Thursday, July 27, 2017


I have no idea whether this housing ad is real, but i gave it my best pitch (see below). No word back yet...

$1 NO-vices naturist commune $any! (NO str8 guys)
naturist = 100% nudist = ALL ALWAYS NUDE, the obvious [NO] 'hit-on' reason for NO str8 guys. 
NO 'vices' means: no smoke/drug/drunk/NOISE/mess/disharmony/crime. (not 'morality'!)
Safe, comfortable peace&quiet. Communal: NO privacy (1 shared space)! ALL ages/genders.
Tech-positive. NON-sex env. but "open-minded" (not 'up-tight' sexually): a delicate balance!
LGBT-friendly. NON-judgemental, like . Money NOT a main issue (alt. contribs cool).
VERY/UNlimited 'touch-positive'! Share ALL, openly. Can you 'grok' this? Explain in your reply.
Thanks & best wishes.

If i told you twain, thoreau, lenny bruce, and elizabeth cady stanton had a love child, wouldn't you want it/him/her to write about you?
Your ad blew my mind a bit. I'll get my one contentious point out of the way - i'm not sure about your premise that straight men become mindless predators in the presence of naked women. In some ways, the opposite is probably true. Our cultural neuroses and sexual obsessions are a result of living in a repressed, touch-deprived society. If everybody were naked all the time, we would stop caring about nudity (and beyond that, if everybody had healthy levels of human touch and regular sex, we'd be far less insane...but i suspect i don't have to sell you on that one).
Writing about your community by becoming part of it, would probably be one of the highlights of my literary career. For years, i've intended to do an investigative piece on a nudist colony, and it sounds like yours may be the most spiritually advanced around.
As a writer, i've never made (or sought) a penny. Like picasso said, the meaning of life is to find your gift, and the purpose of life is to give it away.
If we were to look up your "no vice" ethos in a dictionary, there would be a picture of my face. No joke.
Ditto for "open-minded". Anything that makes consenting equals happy (and doesn't hurt anyone else), makes me happy.
Ditto for "non-judgmental". I had to look up HAI (well, i did just set foot in CA for the first time). Brilliant.
Double ding-dong ditto for "touch positive". The greatest book that's never been written is the one that deconstructs how important touch is to human health, and how far lost we are in this personal-space nightmare we call home.
I even grok grok. A fantastic book.
Am i interested in living with you, both as a writer and a human being? Yup.
If you want to crucify me because i'm a straight male, you're too late. I crucified myself years ago.

* **Written tasks**:
[A] Write out the passage of the blog post that begins at the words "As a writer, i've" and ends after the words "human being? Yup.", unchanged.
[B] List every person the blog post mentions by name.
The data that comes next has no connection to the blog post.

* **Source data**:
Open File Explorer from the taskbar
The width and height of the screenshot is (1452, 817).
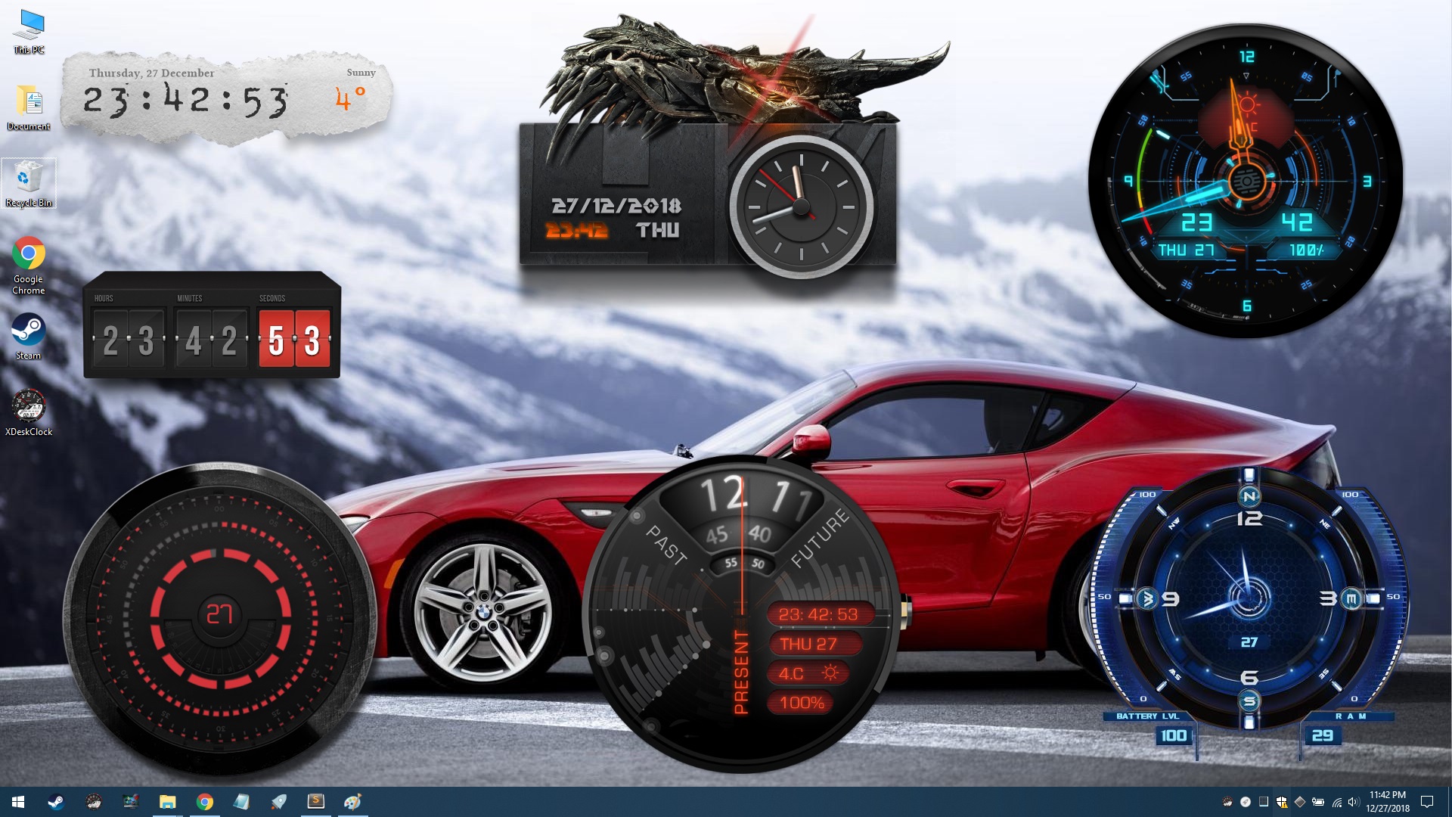[x=168, y=803]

* **Outputs**:
[A]
As a writer, i've never made (or sought) a penny. Like picasso said, the meaning of life is to find your gift, and the purpose of life is to give it away.
If we were to look up your "no vice" ethos in a dictionary, there would be a picture of my face. No joke.
Ditto for "open-minded". Anything that makes consenting equals happy (and doesn't hurt anyone else), makes me happy.
Ditto for "non-judgmental". I had to look up HAI (well, i did just set foot in CA for the first time). Brilliant.
Double ding-dong ditto for "touch positive". The greatest book that's never been written is the one that deconstructs how important touch is to human health, and how far lost we are in this personal-space nightmare we call home.
I even grok grok. A fantastic book.
Am i interested in living with you, both as a writer and a human being? Yup.

[B]
twain
thoreau
lenny bruce
elizabeth cady stanton
picasso